____ Records for the exercise

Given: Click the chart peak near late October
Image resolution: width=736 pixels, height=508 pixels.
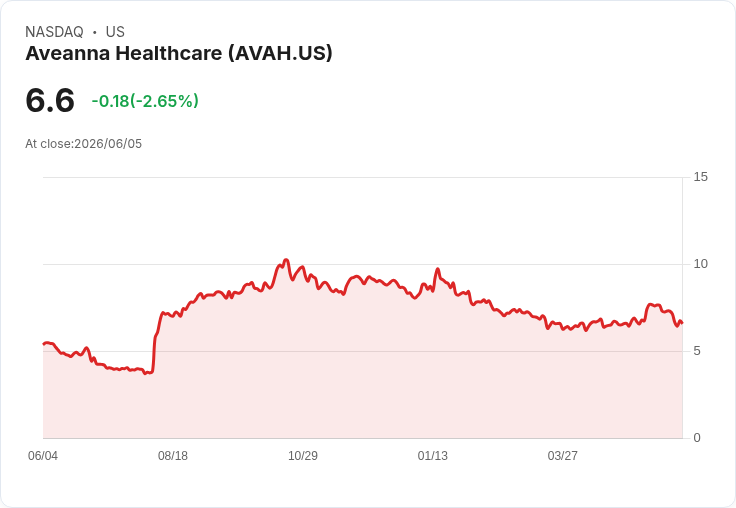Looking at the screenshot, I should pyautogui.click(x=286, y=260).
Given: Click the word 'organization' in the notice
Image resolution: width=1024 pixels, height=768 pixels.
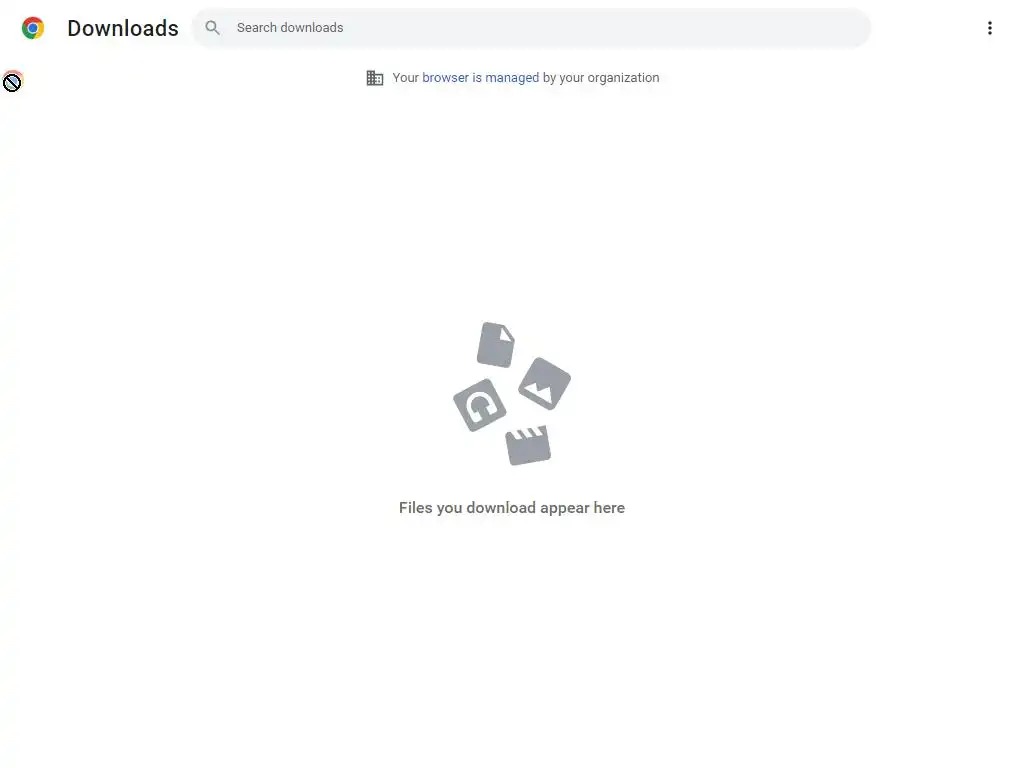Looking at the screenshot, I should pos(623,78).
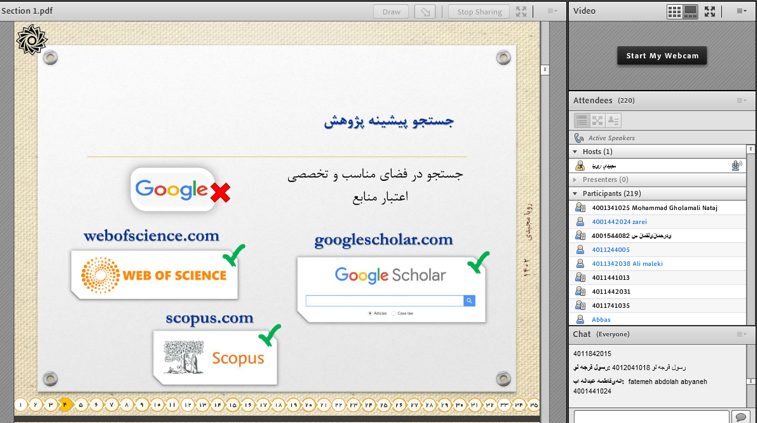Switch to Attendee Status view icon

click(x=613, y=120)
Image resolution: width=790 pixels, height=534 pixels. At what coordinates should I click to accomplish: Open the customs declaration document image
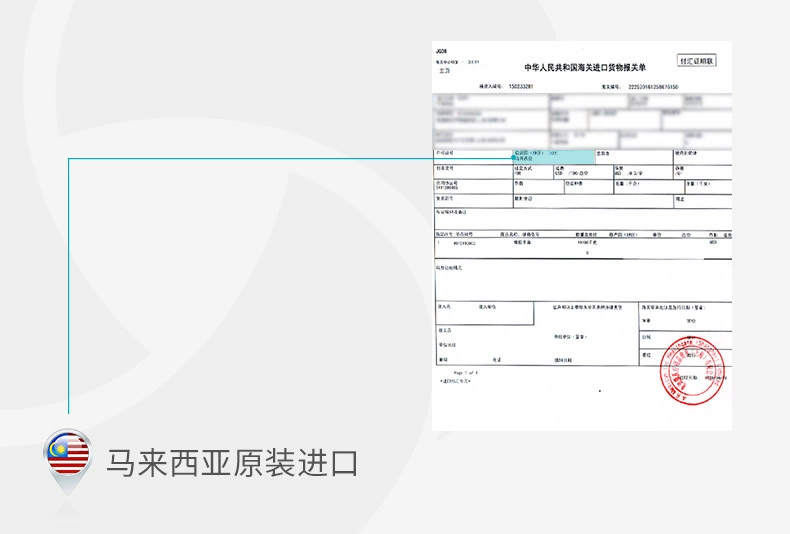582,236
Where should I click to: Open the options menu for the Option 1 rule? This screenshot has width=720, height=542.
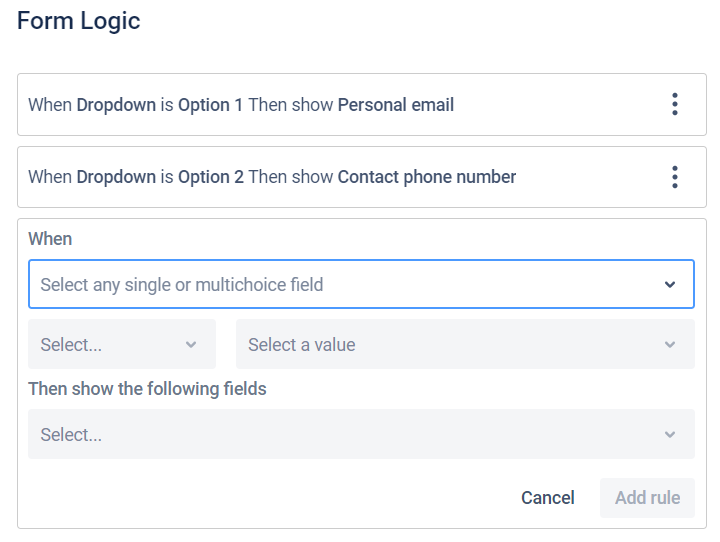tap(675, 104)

________

**What is expected**: Please output all of the entries above exactly, but without any picture.

**Written solution**:
Given: Click the chart peak near late October
Image resolution: width=736 pixels, height=508 pixels.
Looking at the screenshot, I should pyautogui.click(x=286, y=260).
Given: Click the word 'organization' in the notice
Image resolution: width=1024 pixels, height=768 pixels.
Looking at the screenshot, I should pos(623,78).
Switch to Attendee Status view icon

click(x=613, y=120)
Image resolution: width=790 pixels, height=534 pixels. At what coordinates should I click to accomplish: Open the customs declaration document image
582,236
Where should I click to: Open the options menu for the Option 1 rule? This screenshot has width=720, height=542.
tap(675, 104)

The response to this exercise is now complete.